## BEGIN Source excerpt

Although all the parameters for RAW FORCE-- phenomenality, mythicity, mythos-type and function-- are exactly the same as for the previous review BEASTMASTER 3, the 1982 cheeseball flick is far more entertaining in terms of its kinetic appeal. While BEASTMASTER 3 plays it safe, FORCE matches its name by throwing kitchen sinks galore at the sensation-hungry viewer.

The "metaphysical" content is even the same as the one in the other flick, for in FORCE there's a whole cult of vaguely Asian sorcerers who sacrifice people to gain immortality. But the immortality belongs to a bunch of long-dead martial artists, buried on some Caribbean island and deemed to have disgraced themselves in the eyes of decent martial artists, whoever they might be. The cultists pay a Hitler-lookalike go-between, name of Speer, to transport lots of nubile naked girls to the cultist's island, and whenever the girls are sacrificed-- which always happens offscreen-- the dead martial artists come to life as zombies. I'm not sure what the cultists get out of this, but being able to summon zombies to fight good martial artists comes in handy.

The good martial artists are a bunch of American amateur competitors, most of whom belong to the hilariously named "Burbank Martial Arts Club." They take a Caribbean tour on a ship commanded by boozy Captain Dodds (Cameron Mitchell), and on their way the tourists learn the legend of the forbidden island. One might expect the foolish Americans to trespass on the island and get in trouble, but instead the ex-Nazi Speer sends some of his henchmen to abduct the tourists for future sacrifice.

## END Source excerpt

*Goal 1*
Rewrite the paragraph of the RAW FORCE review that begins "The good martial artists are" as a short bulleted list, keeping its main facts.
*Goal 2*
Using the RAW FORCE review, answer each question briefly on its own line, marked (a), (b) and (c).
(a) In what year was RAW FORCE made?
(b) What is the name of the go-between whom the cultists pay?
(c) Which actor plays Captain Dodds?
*Goal 3*
For each statement, say yes or no to whether it agrees with the RAW FORCE review, and quote the words from the review that decide it.
(a) The sacrifices of the girls are shown onscreen.
(b) Most of the American competitors belong to the Burbank Martial Arts Club.
(c) The American tourists trespass on the forbidden island and get into trouble.

## BEGIN Recorded information

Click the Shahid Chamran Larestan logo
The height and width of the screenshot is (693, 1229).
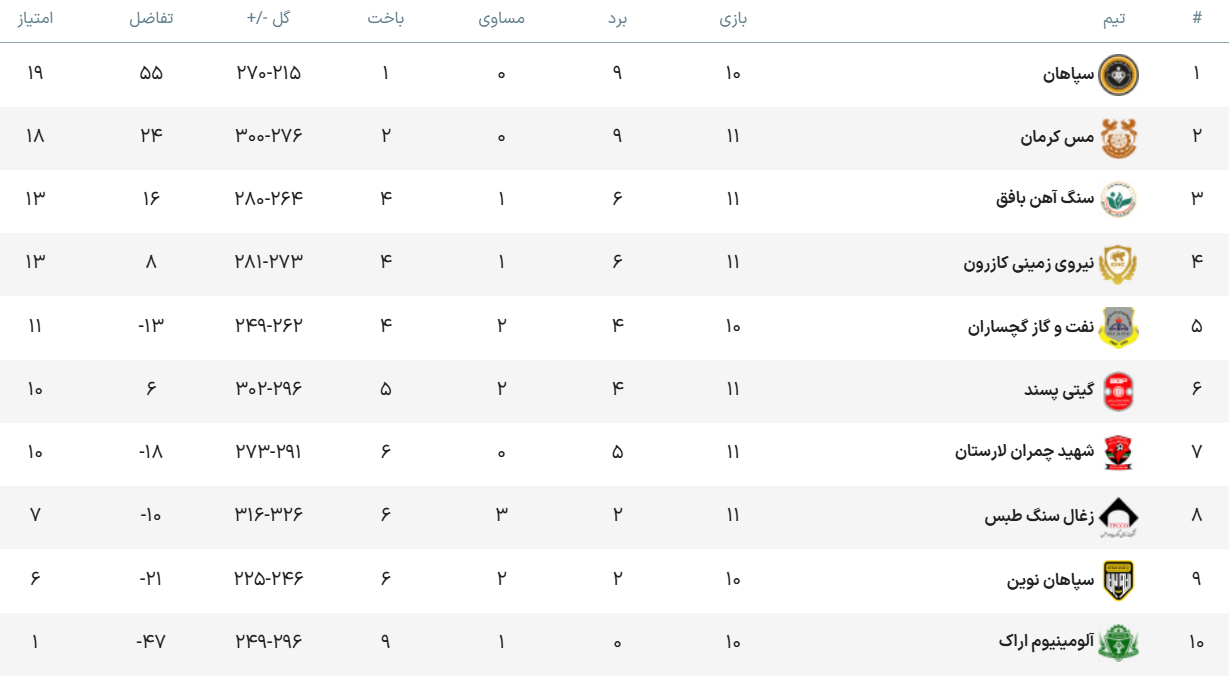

## END Recorded information

*Complete output 1*
- The good martial artists are American amateur competitors, most of them from the "Burbank Martial Arts Club."
- They take a Caribbean tour on a ship commanded by boozy Captain Dodds (Cameron Mitchell).
- On the way, they learn the legend of the forbidden island.
- Rather than the Americans trespassing on the island, the ex-Nazi Speer sends henchmen to abduct them for future sacrifice.

*Complete output 2*
(a) 1982
(b) Speer
(c) Cameron Mitchell

*Complete output 3*
(a) No: "which always happens offscreen"
(b) Yes: "most of whom belong to the hilariously named"
(c) No: "but instead the ex-Nazi Speer sends some of his henchmen to abduct the tourists for future sacrifice"